## THE RECORDS

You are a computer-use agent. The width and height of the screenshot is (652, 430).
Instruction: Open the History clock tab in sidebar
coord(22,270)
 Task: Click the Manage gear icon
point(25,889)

* * *

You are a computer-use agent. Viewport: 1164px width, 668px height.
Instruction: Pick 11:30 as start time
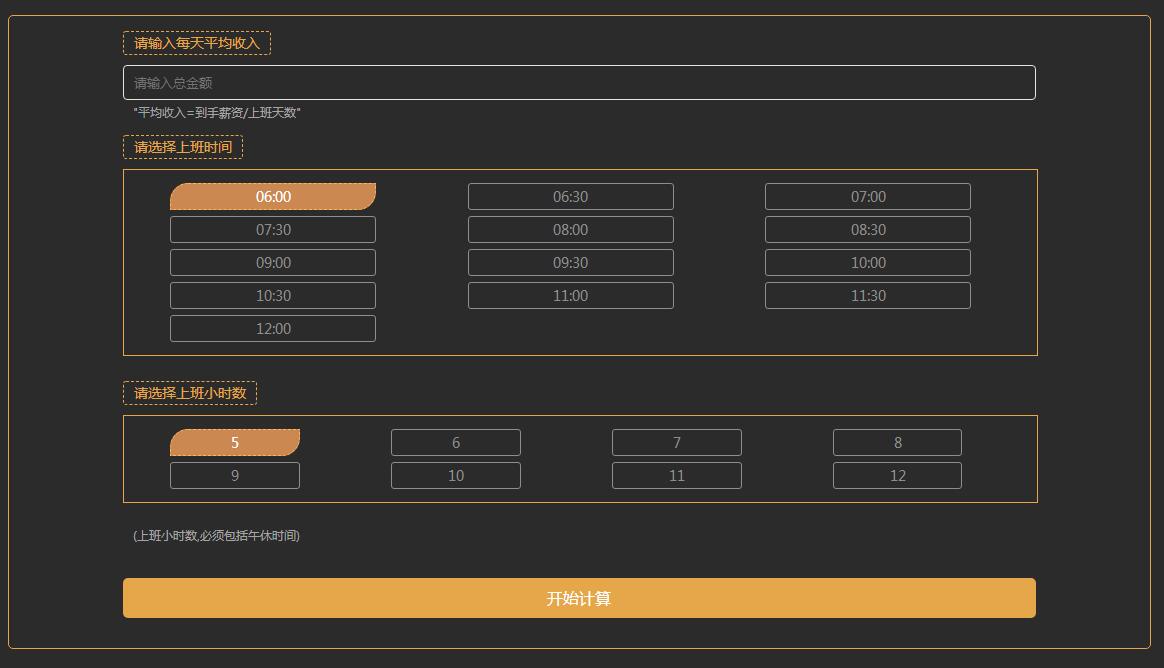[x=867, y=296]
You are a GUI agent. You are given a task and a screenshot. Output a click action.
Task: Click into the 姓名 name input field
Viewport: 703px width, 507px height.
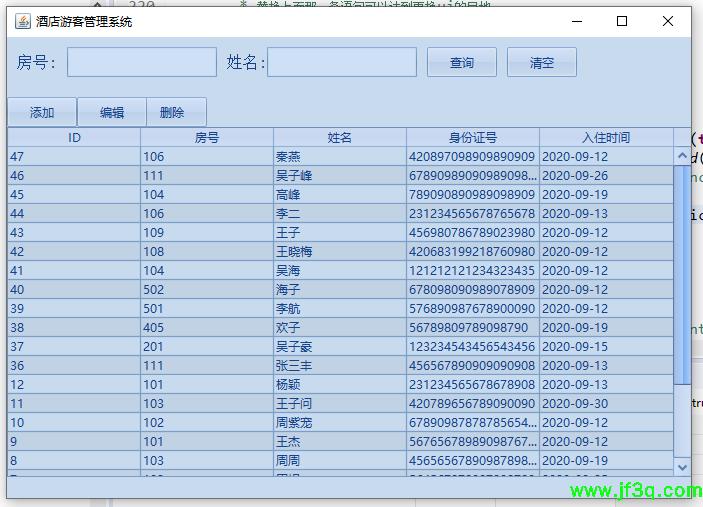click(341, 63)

* * *

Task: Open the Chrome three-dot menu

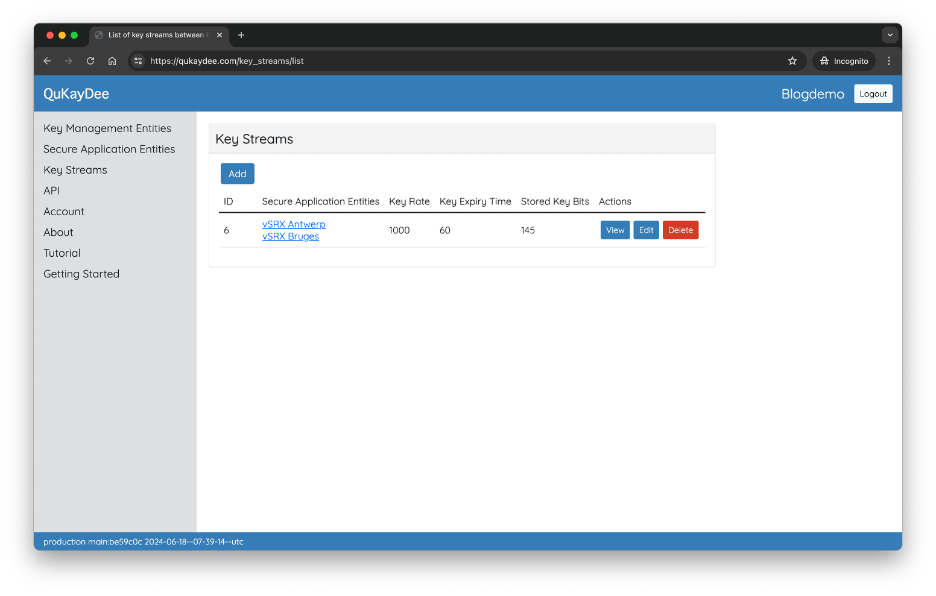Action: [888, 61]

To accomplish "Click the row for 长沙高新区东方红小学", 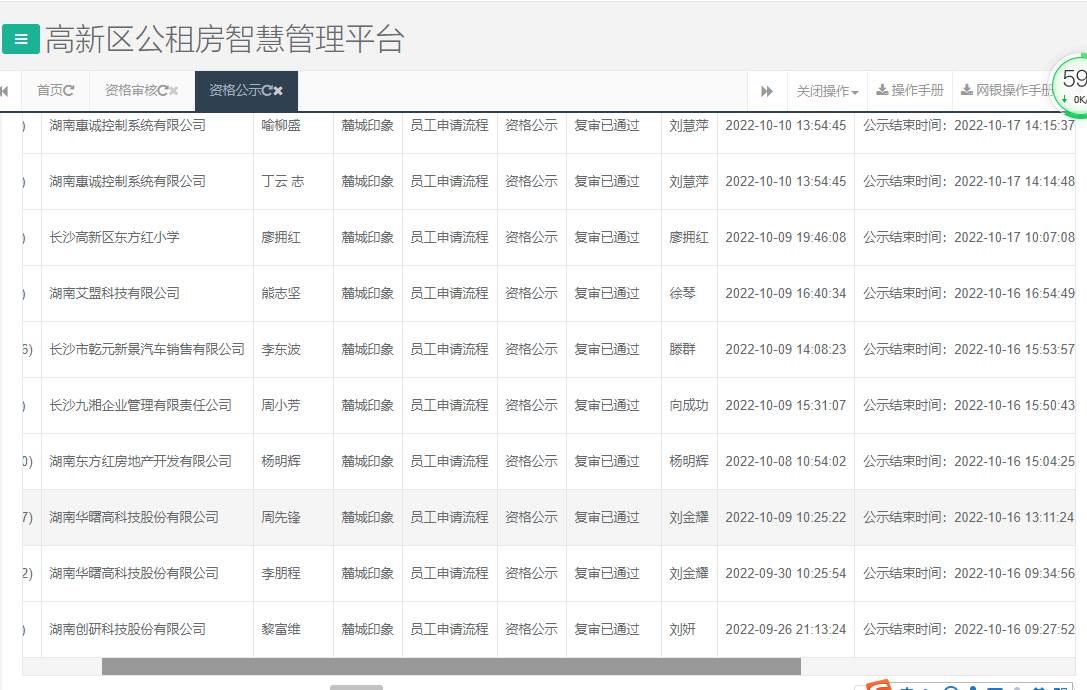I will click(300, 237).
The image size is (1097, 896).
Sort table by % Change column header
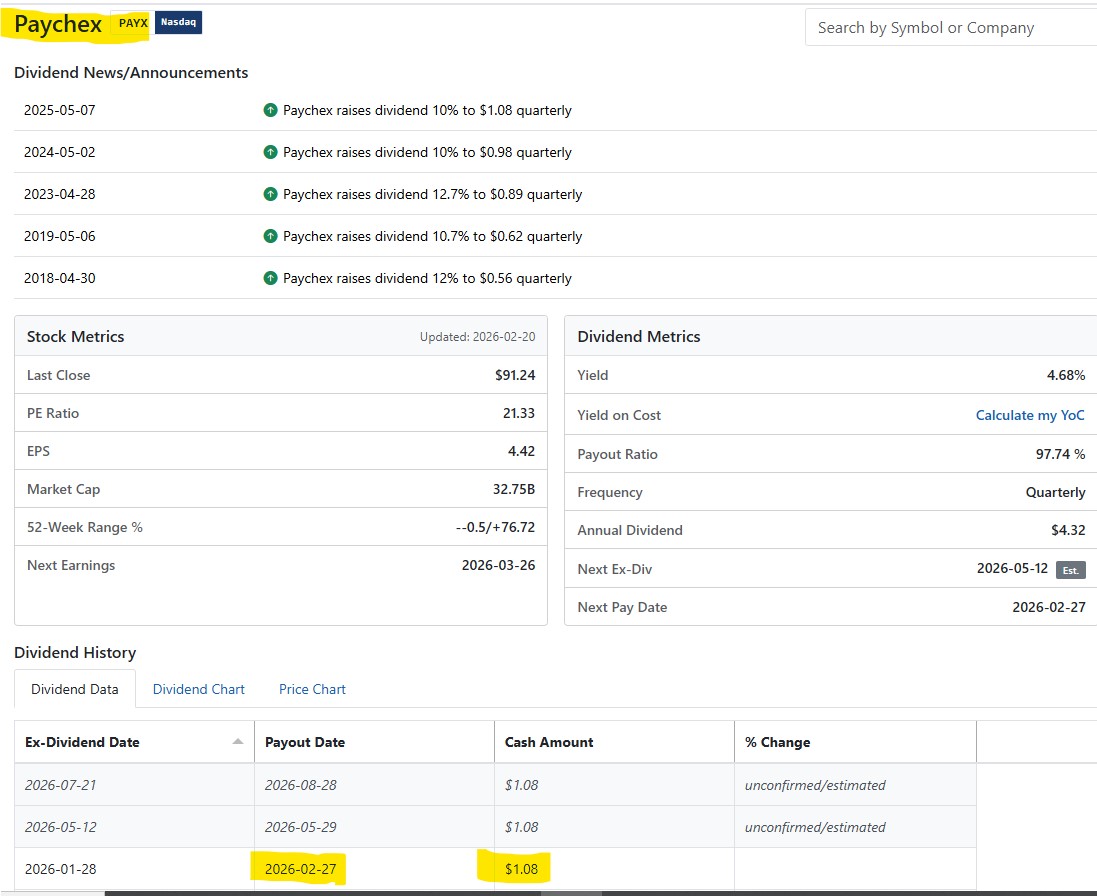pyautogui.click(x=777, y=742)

## EXERCISE REQUIREMENTS
Please give the count of lines in the listing that include the string "agent", with no words around it.

## EXERCISE OUTPUT
3